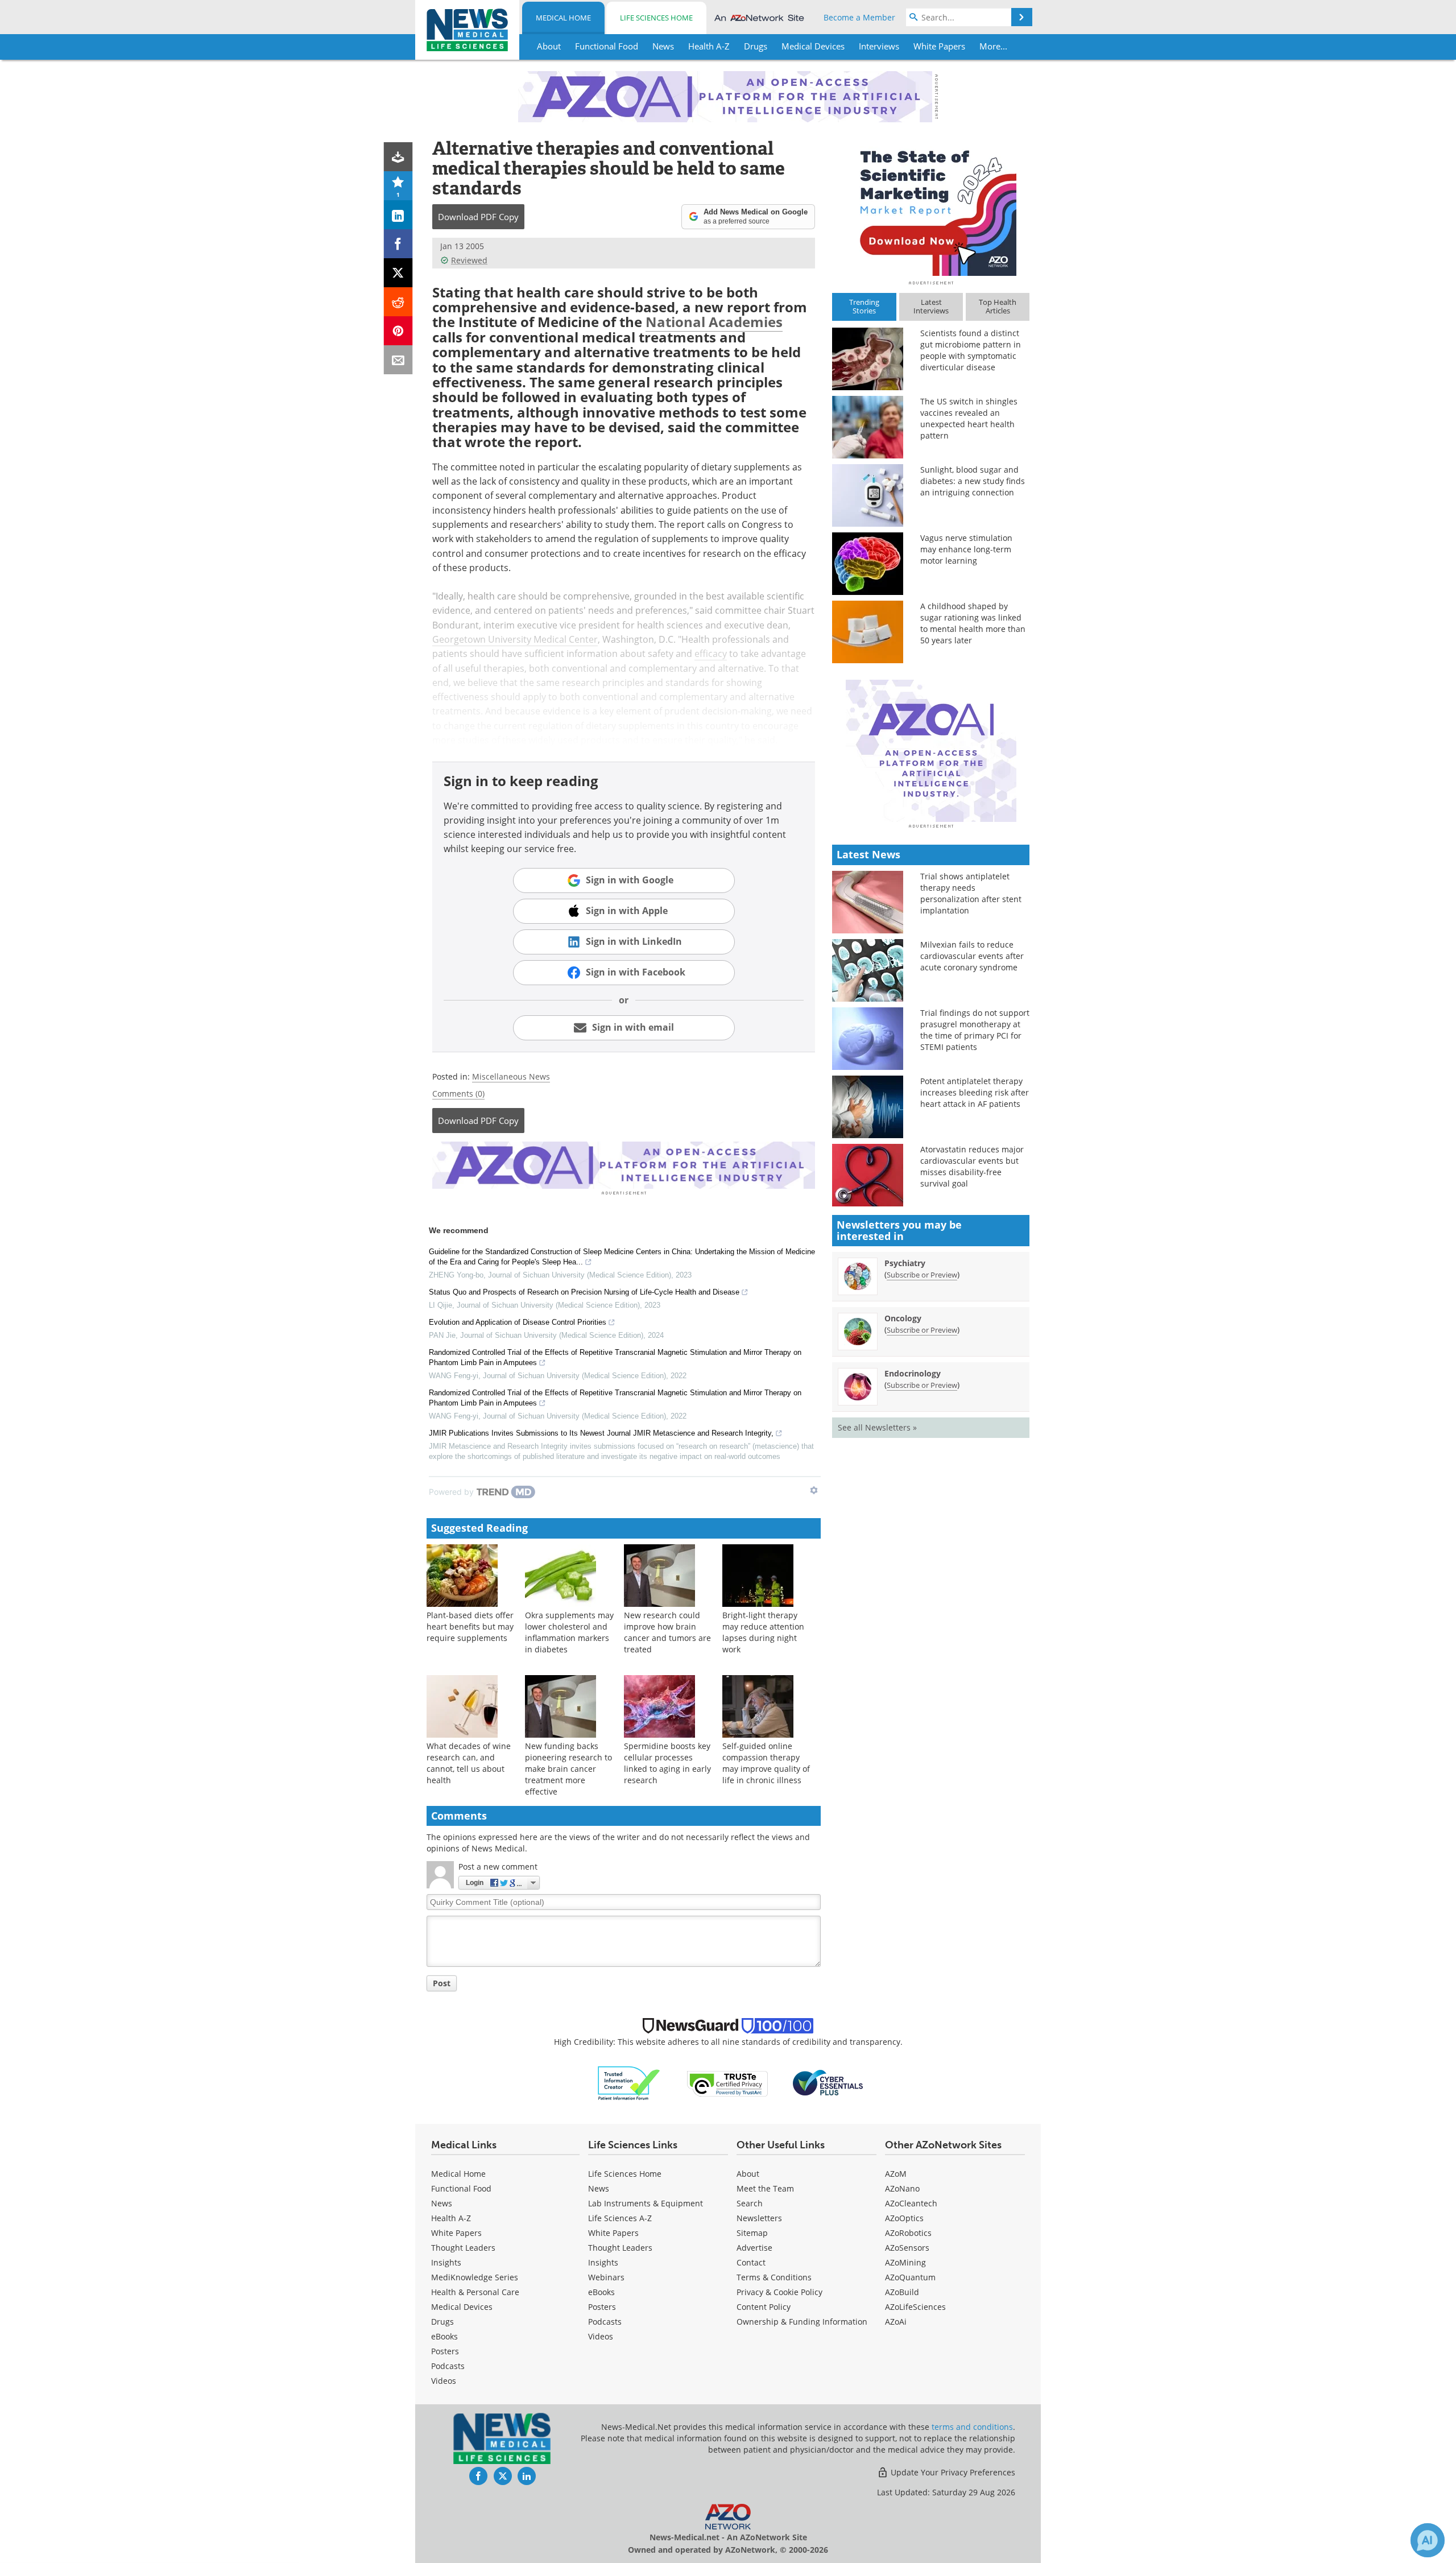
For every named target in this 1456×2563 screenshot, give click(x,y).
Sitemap (752, 2232)
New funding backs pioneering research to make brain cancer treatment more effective (568, 1769)
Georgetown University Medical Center (515, 639)
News (441, 2203)
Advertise (754, 2247)
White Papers (456, 2232)
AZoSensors (907, 2247)
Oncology (902, 1318)
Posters (445, 2351)
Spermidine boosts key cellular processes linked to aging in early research (667, 1763)
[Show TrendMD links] (813, 1490)
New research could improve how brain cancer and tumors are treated (667, 1632)
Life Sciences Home (656, 18)
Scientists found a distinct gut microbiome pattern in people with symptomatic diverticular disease (970, 350)
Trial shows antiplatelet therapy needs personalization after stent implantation (970, 893)
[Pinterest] (398, 330)
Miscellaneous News (511, 1076)
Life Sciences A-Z (620, 2218)
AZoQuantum (910, 2277)
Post (441, 1983)
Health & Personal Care (475, 2292)
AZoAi (896, 2321)
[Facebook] (398, 243)
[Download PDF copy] (398, 156)
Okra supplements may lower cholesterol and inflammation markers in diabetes (569, 1632)
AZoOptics (904, 2218)
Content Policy (764, 2306)
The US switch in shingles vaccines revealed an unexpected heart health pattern (968, 418)
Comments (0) (458, 1093)
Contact (751, 2262)
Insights (446, 2262)
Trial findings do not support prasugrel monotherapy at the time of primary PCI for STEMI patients (974, 1029)
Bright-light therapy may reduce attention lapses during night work (763, 1632)
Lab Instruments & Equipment (645, 2203)
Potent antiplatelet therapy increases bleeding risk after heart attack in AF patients (974, 1092)
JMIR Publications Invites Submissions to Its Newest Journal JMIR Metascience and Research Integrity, (601, 1433)
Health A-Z (451, 2218)
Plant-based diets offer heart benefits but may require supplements (470, 1626)
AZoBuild (902, 2292)
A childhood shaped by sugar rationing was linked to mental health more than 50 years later (972, 623)
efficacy (710, 653)
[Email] (398, 359)
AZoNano (902, 2188)
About (748, 2173)
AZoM (896, 2173)
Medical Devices (462, 2306)
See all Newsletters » (877, 1427)
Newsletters (759, 2218)
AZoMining (905, 2262)
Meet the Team (765, 2188)
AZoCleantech (911, 2203)
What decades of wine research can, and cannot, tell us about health (469, 1763)
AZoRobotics (908, 2232)
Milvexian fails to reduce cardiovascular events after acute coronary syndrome (972, 956)
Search (750, 2203)
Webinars (606, 2277)
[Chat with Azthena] (1427, 2540)
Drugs (442, 2321)
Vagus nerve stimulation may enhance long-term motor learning (966, 549)
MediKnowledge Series (474, 2277)
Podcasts (448, 2366)
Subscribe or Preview (922, 1275)
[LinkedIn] (398, 214)
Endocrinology (912, 1373)
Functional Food (461, 2188)
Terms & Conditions (774, 2277)
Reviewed (469, 260)
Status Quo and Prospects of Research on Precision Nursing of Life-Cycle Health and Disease (584, 1292)
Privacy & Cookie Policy (779, 2292)
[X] (398, 272)
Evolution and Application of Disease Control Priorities (517, 1322)
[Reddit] (398, 301)
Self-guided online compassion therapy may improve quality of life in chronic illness (766, 1763)
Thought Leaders (463, 2247)
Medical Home (563, 18)
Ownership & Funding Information (802, 2321)
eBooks (444, 2336)
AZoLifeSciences (915, 2306)
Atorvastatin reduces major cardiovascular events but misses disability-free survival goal (972, 1166)
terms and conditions (972, 2426)
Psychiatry (904, 1263)
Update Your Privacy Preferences (951, 2472)
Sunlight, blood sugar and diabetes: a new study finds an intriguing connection (972, 481)
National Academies (714, 321)
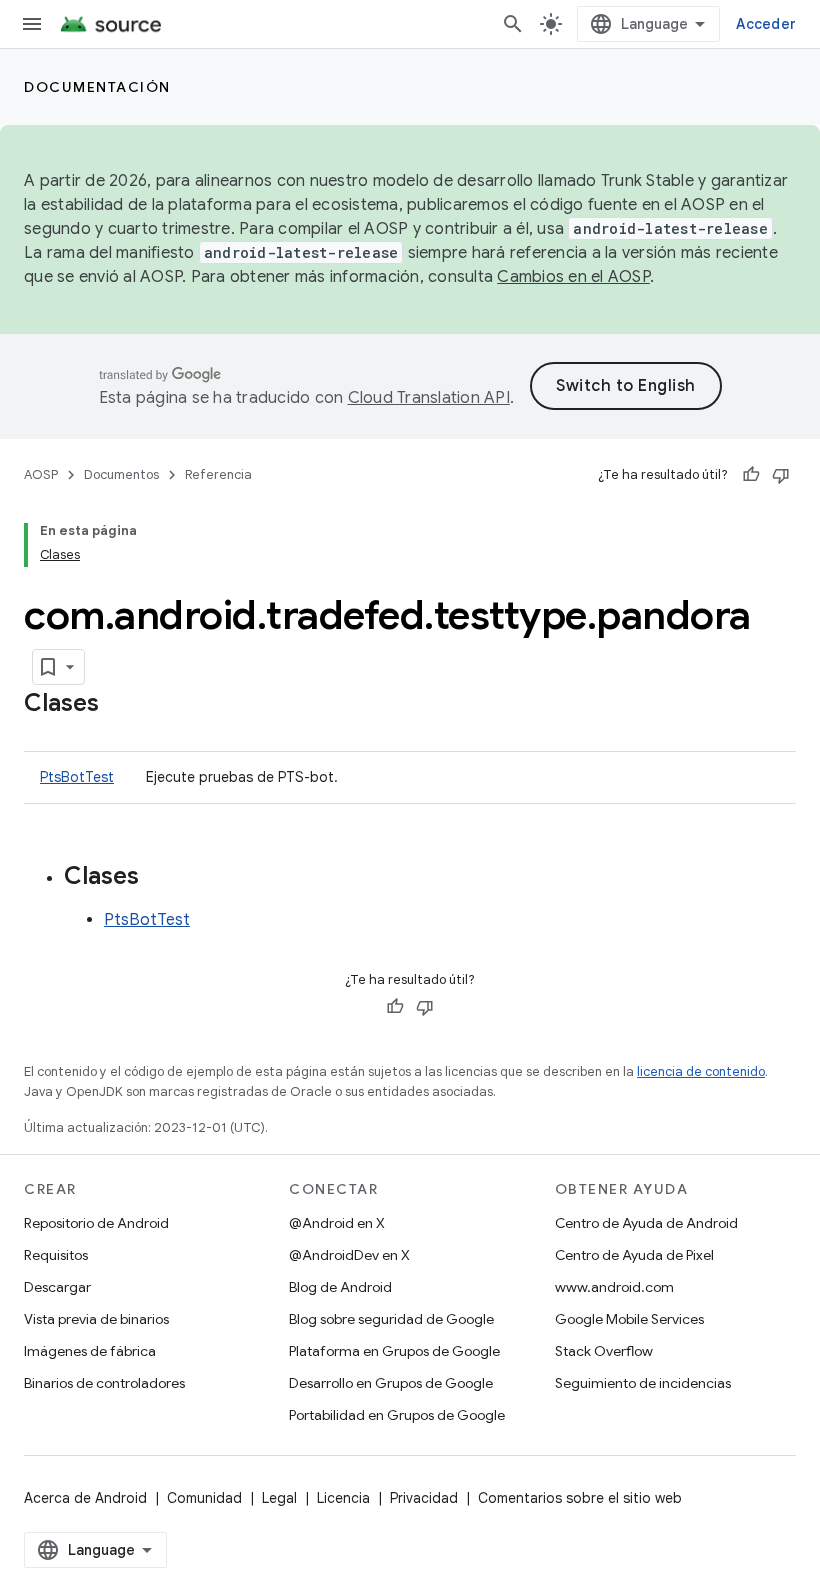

EXERCISE GOAL
Exclude images. Return the data above verbatim.

SOLUTION TO THIS TASK
For every named target in this 1456×2563 screenshot, give click(x,y).
Sitemap (752, 2232)
New funding backs pioneering research to make brain cancer treatment more effective (568, 1769)
Georgetown University Medical Center (515, 639)
News (441, 2203)
Advertise (754, 2247)
White Papers (456, 2232)
AZoSensors (907, 2247)
Oncology (902, 1318)
Posters (445, 2351)
Spermidine boosts key cellular processes linked to aging in early research (667, 1763)
[Show TrendMD links] (813, 1490)
New research could improve how brain cancer and tumors are treated (667, 1632)
Life Sciences Home (656, 18)
Scientists found a distinct gut microbiome pattern in people with symptomatic diverticular disease (970, 350)
Trial shows antiplatelet therapy needs personalization after stent implantation (970, 893)
[Pinterest] (398, 330)
Miscellaneous News (511, 1076)
Life Sciences A-Z (620, 2218)
AZoQuantum (910, 2277)
Post (441, 1983)
Health & Personal Care (475, 2292)
AZoAi (896, 2321)
[Facebook] (398, 243)
[Download PDF copy] (398, 156)
Okra supplements may lower cholesterol and inflammation markers in diabetes (569, 1632)
AZoOptics (904, 2218)
Content Policy (764, 2306)
The US switch in shingles vaccines revealed an unexpected heart health pattern (968, 418)
Comments (0) (458, 1093)
Contact (751, 2262)
Insights (446, 2262)
Trial findings do not support prasugrel monotherapy at the time of primary PCI for STEMI patients (974, 1029)
Bright-light therapy may reduce attention lapses during night work (763, 1632)
Lab Instruments & Equipment (645, 2203)
Potent antiplatelet therapy increases bleeding risk after heart attack in AF patients (974, 1092)
JMIR Publications Invites Submissions to Its Newest Journal JMIR Metascience and Research Integrity, (601, 1433)
Health A-Z (451, 2218)
Plant-based diets offer heart benefits but may require supplements (470, 1626)
AZoBuild (902, 2292)
A childhood shaped by sugar rationing was linked to mental health more than 50 years later (972, 623)
efficacy (710, 653)
[Email] (398, 359)
AZoNano (902, 2188)
About (748, 2173)
AZoM (896, 2173)
Medical Devices (462, 2306)
See all Newsletters » (877, 1427)
Newsletters (759, 2218)
AZoMining (905, 2262)
Meet the Team (765, 2188)
AZoCleantech (911, 2203)
What decades of wine research can, and cannot, tell us about health (469, 1763)
AZoRobotics (908, 2232)
Milvexian fails to reduce cardiovascular events after acute coronary syndrome (972, 956)
Search (750, 2203)
Webinars (606, 2277)
[Chat with Azthena] (1427, 2540)
Drugs (442, 2321)
Vagus nerve stimulation may enhance long-term motor learning (966, 549)
MediKnowledge Series (474, 2277)
Podcasts (448, 2366)
Subscribe or Preview (922, 1275)
[LinkedIn] (398, 214)
Endocrinology (912, 1373)
Functional Food (461, 2188)
Terms & Conditions (774, 2277)
Reviewed (469, 260)
Status Quo and Prospects of Research on Precision Nursing of Life-Cycle Health and Disease (584, 1292)
Privacy & Cookie Policy (779, 2292)
[X] (398, 272)
Evolution and Application of Disease Control Priorities (517, 1322)
[Reddit] (398, 301)
Self-guided online compassion therapy may improve quality of life in chronic illness (766, 1763)
Thought Leaders (463, 2247)
Medical Home (563, 18)
Ownership & Funding Information (802, 2321)
eBooks (444, 2336)
AZoLifeSciences (915, 2306)
Atorvastatin reduces major cardiovascular events but misses disability-free survival goal (972, 1166)
terms and conditions (972, 2426)
Psychiatry (904, 1263)
Update Your Privacy Preferences (951, 2472)
Sunlight, blood sugar and diabetes: a new study finds an intriguing connection (972, 481)
National Academies (714, 321)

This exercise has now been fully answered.